Question on 'Where do I belong?'

I was working on my solution and I got very close to Solution 1. However, I was not getting the correct result because I was using ‘i’ in the for loop and not ‘a’.
Can someone explain to me why we use ‘a’ and not ‘i’?

I understand the function in sort() can be any other characters (so say, (d,e) and it would sort the same and then we return d), just wondering if anyone can point me in the right direction, to a reference for understanding this.

Thank you.

It is really impossible to say what is happening without looking at your code. Can you please post your code here?

Currently, my code looks exactly like Solution 1.

function getIndexToIns(arr, num) {
  arr.sort(function(a, b) { return a - b;});

  for (var a = 0; a < arr.length; a++) {
    if (arr[a] >= num) return a;
  }
  return arr.length;
}

Except instead of ‘a’ I was using ‘i’.
So the problem is solved. I just don’t understand fundamentally why we use ‘a’ and not ‘i’
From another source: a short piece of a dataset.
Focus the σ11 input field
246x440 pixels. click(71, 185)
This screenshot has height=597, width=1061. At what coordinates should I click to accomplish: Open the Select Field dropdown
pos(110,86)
a is a bit of an unconventional choice, but the code passes fine for me with a instead of i.

Are you asking why the convention is to use i as the default iteration variable in a loop?

(Side note, at this point you shouldn’t be using var anymore. Use const wherever you can, let if you need to, and never var.)


Oh! They used a. Yea, that is strange. I’ll update it.

no, i understand why we use ‘i’ and how that can also be any character. i dont know why im struggling to grasp why we use ‘a’ in the for loop, same letter as the function in sort. why MUST those letters be the same.

Sorry if this question is silly. I’m just really trying to UNDERSTAND JavaScript fully. not just get the cert.

and by the way, yes in my code I use let and var, but thank you.

The letters don’t have to be the same. The solution author made a strange choice.

1 Like

ok. that’s interesting. well, I’m glad it wasnt just me.